* _What you should do_
Give back the full listing as written. No pictures go with it.

○ ○ ○

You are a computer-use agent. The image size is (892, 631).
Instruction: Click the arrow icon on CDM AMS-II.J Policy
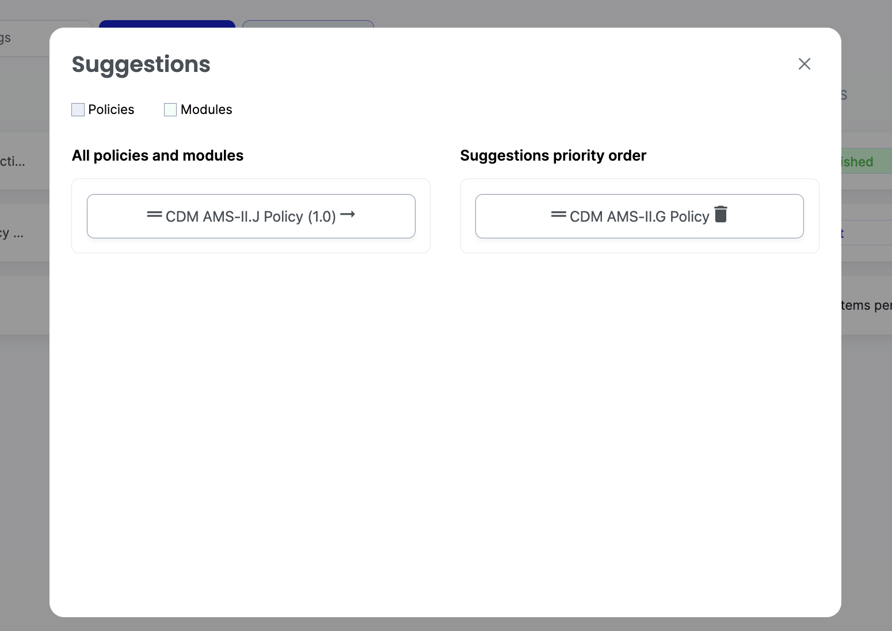click(x=348, y=215)
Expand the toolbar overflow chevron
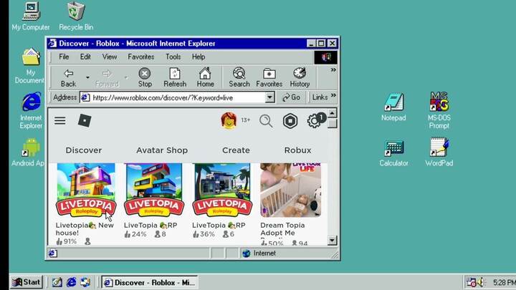The image size is (516, 290). coord(333,70)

○ ○ ○

* _Response below_
You are a computer-use agent. The image size is (892, 631).
Instruction: Click the arrow icon on CDM AMS-II.J Policy
click(x=348, y=215)
Expand the toolbar overflow chevron
The image size is (516, 290). coord(333,70)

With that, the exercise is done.